Le 5 août dernier, Rodion Kireev [le président du tribunal de Kiev], a ordonné l’incarcération de l’ex-Premier ministre ukrainien, dans la cellule n° 242 de la prison de Loukhanovka à Kiev, provoquant l’ire de ses sympathisants et de nombreux responsables politiques dans le monde. Ioulia Timochenko, qui se veut l’incarnation postmoderne de la passionnée Jeanne d’Arc ou de Berehynia, la merveilleuse divinité et mère mythique de l’Ukraine, a fait de son procès un reality show.

Le procès de Timochenko, à l’évidence politique, pourrait être considéré comme une triste confirmation du déclin progressif de la démocratie en Ukraine. Mais il s'agit de beaucoup plus que cela. A la frontière orientale de l'Union européenne se déroule une autre bataille stratégique : celle de l'avenir de l'ensemble de l'Europe orientale. Que l'Ukraine, un pays qui compte presque 50 millions d'habitants, tombe sous le contrôle de la Russie ou dans la sphère d'influence de l’UE déterminera le destin des autres petits Etats d’Europe orientale - la Moldavie, la Biélorussie ou encore la Géorgie.

Le procès, dont le verdict (7 années de prison ferme) est, selon l'avocat de Timochenko, déjà décidé [l’audience doit reprendre le 27 septembre] est un casse-tête tant pour l’UE que pour la Russie.

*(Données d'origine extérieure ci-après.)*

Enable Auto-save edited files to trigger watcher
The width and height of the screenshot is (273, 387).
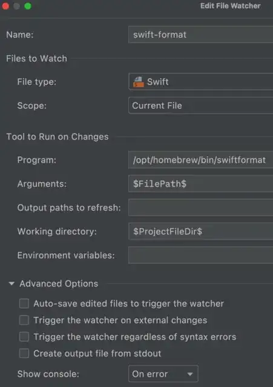click(24, 304)
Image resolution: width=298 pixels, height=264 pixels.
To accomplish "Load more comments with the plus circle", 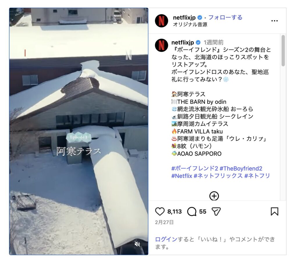I will tap(214, 196).
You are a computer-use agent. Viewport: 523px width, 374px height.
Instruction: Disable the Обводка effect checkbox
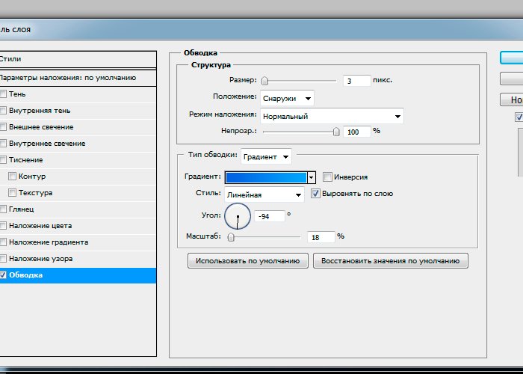4,275
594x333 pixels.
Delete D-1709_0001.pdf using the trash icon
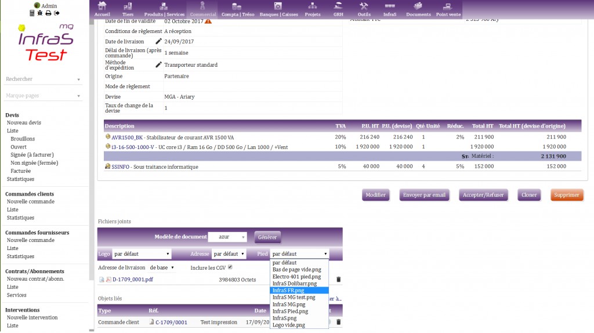339,280
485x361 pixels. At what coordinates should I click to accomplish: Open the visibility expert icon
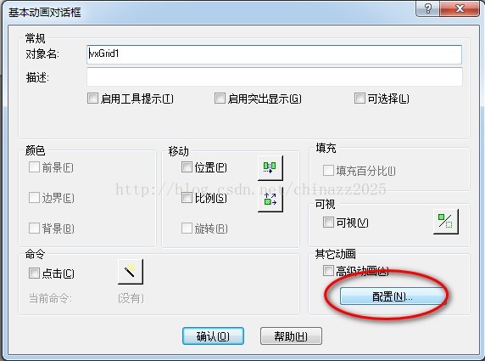click(446, 221)
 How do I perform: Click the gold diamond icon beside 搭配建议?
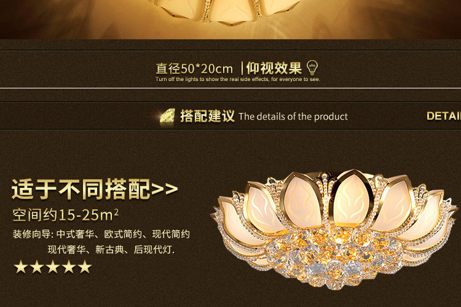click(x=167, y=116)
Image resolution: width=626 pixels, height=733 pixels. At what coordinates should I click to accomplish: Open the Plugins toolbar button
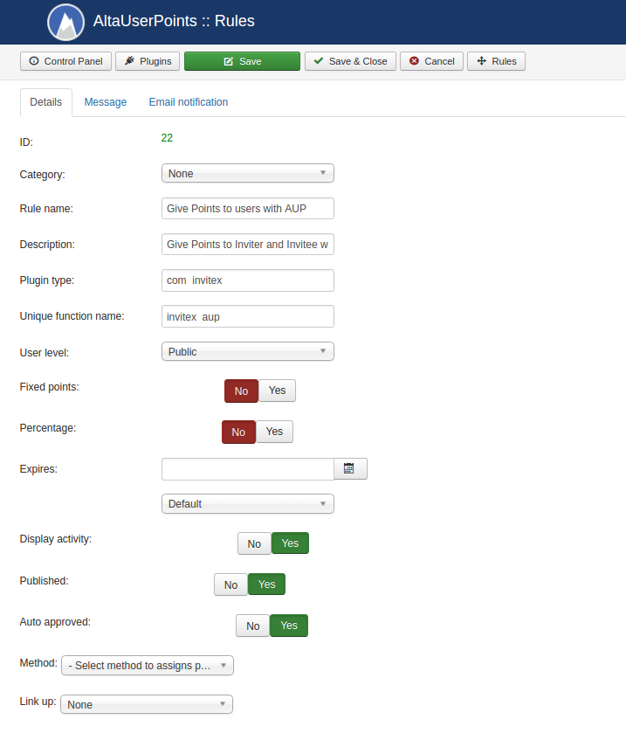tap(148, 61)
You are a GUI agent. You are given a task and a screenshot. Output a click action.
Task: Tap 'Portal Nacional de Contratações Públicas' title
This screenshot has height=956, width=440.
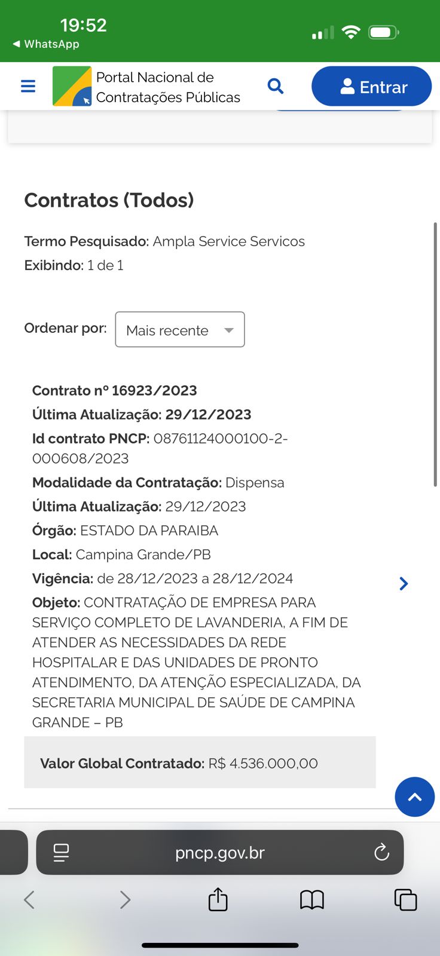[x=168, y=87]
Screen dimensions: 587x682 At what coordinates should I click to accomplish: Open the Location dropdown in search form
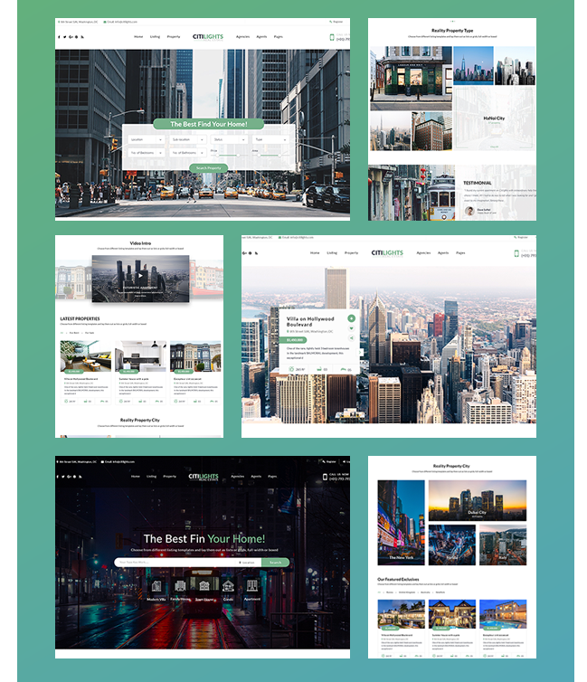(146, 140)
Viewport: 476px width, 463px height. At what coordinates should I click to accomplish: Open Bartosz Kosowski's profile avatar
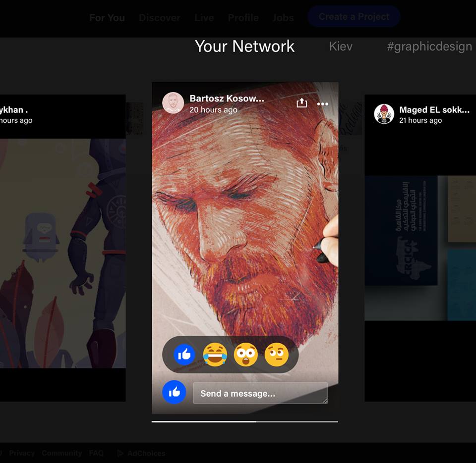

Comme l'écrivait en 1997 le politogue américain Zbigniew Brzezinski, l'Ukraine est pour la Russie une pièce maîtresse. Sans elle, la Russie perdrait son caractère d’ "empire eurasien". En en reprenant le contrôle, elle pourrait devenir "un empire puissant reliant l’Europe à l’Asie". Cela explique pourquoi la Russie presse sans ménagements le président Victor Ianoukovitch de signer avec elle un accord sur une union douanière [ce dernier se rend en visite à Moscou le 24 septembre].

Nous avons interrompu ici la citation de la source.